[Data entries]
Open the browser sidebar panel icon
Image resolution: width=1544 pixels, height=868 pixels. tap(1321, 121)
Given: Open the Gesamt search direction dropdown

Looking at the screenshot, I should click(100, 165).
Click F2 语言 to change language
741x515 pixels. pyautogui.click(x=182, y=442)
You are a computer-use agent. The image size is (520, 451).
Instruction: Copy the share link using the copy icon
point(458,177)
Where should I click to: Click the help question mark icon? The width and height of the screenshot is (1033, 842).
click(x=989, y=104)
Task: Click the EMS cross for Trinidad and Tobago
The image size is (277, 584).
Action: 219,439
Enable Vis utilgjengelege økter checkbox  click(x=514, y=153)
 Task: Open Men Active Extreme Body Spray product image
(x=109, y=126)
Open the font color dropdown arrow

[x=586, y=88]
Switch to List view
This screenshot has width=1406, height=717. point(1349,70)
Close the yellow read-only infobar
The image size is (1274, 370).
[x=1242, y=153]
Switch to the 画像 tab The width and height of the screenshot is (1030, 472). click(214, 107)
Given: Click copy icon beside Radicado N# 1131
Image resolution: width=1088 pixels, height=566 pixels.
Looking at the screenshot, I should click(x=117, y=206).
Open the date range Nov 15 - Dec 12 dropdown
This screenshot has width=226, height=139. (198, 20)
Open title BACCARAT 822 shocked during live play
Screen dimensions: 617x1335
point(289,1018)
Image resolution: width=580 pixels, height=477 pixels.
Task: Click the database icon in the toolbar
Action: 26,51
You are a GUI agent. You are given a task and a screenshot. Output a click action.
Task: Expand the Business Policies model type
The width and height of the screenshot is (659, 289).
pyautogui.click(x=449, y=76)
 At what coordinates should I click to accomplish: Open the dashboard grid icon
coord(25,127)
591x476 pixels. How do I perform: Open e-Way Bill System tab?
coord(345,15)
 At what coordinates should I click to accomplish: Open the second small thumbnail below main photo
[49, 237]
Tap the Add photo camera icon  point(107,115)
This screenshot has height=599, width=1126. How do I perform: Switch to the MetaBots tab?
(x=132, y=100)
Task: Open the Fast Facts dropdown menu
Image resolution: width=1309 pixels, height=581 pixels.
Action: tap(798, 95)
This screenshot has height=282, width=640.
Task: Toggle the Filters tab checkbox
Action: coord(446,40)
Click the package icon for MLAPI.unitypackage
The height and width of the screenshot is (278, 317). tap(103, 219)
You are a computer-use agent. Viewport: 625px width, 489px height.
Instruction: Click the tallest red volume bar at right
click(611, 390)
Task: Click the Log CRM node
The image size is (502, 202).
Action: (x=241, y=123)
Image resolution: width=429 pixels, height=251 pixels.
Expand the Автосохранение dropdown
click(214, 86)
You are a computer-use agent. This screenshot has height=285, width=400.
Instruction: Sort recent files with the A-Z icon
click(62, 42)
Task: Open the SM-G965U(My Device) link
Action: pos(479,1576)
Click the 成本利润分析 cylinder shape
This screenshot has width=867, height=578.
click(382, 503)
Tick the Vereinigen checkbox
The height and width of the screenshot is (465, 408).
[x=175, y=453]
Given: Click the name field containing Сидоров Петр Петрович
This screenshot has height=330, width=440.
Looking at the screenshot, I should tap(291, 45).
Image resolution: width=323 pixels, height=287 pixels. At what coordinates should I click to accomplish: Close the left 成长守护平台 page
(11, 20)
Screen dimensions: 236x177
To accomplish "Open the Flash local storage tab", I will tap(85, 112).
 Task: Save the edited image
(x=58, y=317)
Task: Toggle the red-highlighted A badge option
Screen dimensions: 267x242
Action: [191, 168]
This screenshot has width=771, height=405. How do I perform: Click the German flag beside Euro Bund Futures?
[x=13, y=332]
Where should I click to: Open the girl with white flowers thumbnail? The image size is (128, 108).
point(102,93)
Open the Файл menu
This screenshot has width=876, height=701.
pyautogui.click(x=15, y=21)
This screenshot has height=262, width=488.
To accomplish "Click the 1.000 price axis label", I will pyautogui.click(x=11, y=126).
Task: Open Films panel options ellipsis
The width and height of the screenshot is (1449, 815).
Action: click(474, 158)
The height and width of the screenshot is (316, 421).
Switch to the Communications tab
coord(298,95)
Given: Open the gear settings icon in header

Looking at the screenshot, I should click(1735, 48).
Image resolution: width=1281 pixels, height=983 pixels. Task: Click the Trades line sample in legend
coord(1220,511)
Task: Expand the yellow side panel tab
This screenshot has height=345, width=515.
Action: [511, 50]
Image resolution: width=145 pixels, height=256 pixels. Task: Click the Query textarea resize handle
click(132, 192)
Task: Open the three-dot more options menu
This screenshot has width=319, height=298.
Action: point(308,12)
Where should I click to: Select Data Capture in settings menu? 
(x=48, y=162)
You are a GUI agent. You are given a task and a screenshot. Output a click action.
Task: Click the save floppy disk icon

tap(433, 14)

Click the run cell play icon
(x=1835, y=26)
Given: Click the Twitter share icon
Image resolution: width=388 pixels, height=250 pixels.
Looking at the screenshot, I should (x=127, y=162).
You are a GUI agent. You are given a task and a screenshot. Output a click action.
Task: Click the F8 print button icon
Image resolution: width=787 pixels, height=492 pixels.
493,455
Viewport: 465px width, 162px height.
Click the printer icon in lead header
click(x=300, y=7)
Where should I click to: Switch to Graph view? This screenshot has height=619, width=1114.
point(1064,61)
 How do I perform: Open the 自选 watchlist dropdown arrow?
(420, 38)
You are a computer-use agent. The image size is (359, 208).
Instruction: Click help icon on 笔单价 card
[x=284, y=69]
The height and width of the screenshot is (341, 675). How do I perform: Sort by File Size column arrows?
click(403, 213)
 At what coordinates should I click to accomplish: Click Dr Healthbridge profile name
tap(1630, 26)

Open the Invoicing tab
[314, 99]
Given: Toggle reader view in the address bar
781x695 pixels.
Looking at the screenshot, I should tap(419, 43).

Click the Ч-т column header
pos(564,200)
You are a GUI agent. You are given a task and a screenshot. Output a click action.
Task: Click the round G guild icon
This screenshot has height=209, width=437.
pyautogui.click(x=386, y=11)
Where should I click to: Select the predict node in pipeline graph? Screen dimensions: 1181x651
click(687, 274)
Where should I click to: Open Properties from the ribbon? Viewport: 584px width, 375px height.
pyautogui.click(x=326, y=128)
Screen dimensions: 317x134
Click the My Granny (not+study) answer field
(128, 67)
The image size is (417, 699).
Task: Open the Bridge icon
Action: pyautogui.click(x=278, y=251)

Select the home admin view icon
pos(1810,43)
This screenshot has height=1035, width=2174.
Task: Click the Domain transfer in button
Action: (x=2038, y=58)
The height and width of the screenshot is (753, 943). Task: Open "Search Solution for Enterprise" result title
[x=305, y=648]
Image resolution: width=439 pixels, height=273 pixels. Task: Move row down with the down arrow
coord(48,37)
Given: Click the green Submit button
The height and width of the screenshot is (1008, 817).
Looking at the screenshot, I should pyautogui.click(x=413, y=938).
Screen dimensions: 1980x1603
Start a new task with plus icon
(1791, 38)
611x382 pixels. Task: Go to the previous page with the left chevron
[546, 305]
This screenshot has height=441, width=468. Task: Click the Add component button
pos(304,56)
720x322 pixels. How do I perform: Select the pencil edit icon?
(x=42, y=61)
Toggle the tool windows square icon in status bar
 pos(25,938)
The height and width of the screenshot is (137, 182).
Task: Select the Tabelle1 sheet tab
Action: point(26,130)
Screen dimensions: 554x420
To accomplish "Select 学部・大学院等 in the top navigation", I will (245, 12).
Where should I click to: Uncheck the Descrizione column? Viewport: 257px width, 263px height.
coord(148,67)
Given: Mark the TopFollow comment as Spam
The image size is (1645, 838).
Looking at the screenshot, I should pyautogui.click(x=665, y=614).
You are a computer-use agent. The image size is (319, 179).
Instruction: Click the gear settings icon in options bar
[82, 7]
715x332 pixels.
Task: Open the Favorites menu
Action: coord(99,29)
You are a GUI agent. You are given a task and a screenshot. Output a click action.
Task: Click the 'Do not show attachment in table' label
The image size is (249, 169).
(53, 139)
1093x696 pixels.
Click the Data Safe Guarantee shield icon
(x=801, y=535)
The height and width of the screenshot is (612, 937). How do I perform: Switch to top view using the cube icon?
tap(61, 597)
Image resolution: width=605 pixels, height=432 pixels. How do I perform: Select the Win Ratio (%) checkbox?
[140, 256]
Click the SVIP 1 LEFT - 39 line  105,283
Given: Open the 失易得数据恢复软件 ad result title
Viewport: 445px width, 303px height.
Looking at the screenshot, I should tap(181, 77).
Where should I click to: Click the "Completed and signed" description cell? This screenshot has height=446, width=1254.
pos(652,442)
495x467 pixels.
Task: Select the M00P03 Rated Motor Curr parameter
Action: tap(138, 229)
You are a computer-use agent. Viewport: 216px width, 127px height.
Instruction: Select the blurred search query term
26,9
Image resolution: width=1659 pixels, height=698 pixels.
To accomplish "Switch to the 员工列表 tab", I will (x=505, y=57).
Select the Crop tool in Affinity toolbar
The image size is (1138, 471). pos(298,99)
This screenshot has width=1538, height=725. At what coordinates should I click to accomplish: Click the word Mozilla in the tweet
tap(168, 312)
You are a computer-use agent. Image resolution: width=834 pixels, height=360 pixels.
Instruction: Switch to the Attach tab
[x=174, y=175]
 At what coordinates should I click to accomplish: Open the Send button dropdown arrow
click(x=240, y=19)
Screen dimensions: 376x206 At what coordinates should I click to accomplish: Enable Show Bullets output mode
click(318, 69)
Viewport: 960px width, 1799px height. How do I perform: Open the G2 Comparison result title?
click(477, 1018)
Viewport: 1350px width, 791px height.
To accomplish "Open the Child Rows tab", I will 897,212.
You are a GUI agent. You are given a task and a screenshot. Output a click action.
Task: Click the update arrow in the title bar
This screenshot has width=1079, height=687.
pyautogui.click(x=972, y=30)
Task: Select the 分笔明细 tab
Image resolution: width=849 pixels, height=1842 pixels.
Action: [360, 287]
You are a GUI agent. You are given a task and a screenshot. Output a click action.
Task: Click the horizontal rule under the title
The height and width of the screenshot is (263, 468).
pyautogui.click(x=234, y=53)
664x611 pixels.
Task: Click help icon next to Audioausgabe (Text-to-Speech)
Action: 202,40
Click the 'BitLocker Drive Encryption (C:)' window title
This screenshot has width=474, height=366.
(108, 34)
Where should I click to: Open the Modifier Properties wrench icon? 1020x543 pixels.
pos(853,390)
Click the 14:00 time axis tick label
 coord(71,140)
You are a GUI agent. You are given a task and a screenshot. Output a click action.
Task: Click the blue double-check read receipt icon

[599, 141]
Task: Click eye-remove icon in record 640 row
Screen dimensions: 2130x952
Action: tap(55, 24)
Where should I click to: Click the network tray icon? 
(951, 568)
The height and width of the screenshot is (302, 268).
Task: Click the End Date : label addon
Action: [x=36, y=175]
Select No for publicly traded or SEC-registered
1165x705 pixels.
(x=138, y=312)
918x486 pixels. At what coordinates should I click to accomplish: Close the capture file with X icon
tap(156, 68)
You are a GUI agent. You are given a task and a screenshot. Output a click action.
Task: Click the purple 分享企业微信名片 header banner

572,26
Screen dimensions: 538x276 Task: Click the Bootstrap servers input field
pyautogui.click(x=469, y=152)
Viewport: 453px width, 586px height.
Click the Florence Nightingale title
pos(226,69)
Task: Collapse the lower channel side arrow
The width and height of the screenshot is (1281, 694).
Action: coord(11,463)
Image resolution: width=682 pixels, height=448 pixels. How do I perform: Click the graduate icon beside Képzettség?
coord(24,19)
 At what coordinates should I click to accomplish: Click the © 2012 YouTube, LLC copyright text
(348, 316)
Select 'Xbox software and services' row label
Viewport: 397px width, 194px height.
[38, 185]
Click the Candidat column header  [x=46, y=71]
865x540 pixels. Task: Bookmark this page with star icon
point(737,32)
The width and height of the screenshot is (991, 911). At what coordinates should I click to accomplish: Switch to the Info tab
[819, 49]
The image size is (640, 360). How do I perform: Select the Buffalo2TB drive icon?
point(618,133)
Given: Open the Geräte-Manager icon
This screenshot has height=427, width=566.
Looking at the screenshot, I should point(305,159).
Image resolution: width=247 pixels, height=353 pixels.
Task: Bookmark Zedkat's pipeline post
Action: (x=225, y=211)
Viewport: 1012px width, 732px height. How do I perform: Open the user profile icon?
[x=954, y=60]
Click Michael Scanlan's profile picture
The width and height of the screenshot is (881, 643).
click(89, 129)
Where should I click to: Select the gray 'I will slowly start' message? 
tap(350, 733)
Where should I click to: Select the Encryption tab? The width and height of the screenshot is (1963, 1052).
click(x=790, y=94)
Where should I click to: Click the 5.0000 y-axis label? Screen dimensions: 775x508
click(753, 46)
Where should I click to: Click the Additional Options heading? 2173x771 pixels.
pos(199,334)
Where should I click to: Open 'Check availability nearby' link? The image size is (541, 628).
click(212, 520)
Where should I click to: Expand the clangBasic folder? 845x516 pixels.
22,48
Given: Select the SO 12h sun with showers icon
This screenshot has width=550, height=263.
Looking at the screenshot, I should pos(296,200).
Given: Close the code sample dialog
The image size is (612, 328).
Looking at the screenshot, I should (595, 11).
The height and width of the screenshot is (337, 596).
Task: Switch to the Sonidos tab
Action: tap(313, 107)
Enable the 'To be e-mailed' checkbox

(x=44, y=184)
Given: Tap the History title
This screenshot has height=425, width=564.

Problem to solve:
Rewrite the lines of the listing above as a Markdown table with the columns Row and Line. Start at the line that contains "Tap the Add", end with the line that contains "(x=132, y=100)", include both of those lines, and skip any blank lines.

Reply to the exercise:
| Row | Line |
|---|---|
| 1 | Tap the Add photo camera icon  point(107,115) |
| 2 | This screenshot has height=599, width=1126. How do I perform: Switch to the MetaBots tab? |
| 3 | (x=132, y=100) |